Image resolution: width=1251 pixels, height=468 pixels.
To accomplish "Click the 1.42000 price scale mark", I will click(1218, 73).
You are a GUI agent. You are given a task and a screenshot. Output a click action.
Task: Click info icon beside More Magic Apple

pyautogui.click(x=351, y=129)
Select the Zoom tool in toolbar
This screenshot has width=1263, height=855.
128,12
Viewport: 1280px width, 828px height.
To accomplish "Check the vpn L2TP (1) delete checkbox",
################
• [GIVEN EXERCISE]: Please gather every line of the records above that contains the string "height", matching case exactly.

• [REPLY TO THE TASK]:
Image resolution: width=1251 pixels, height=468 pixels.
This screenshot has width=1263, height=855.
Viewport: 1280px width, 828px height.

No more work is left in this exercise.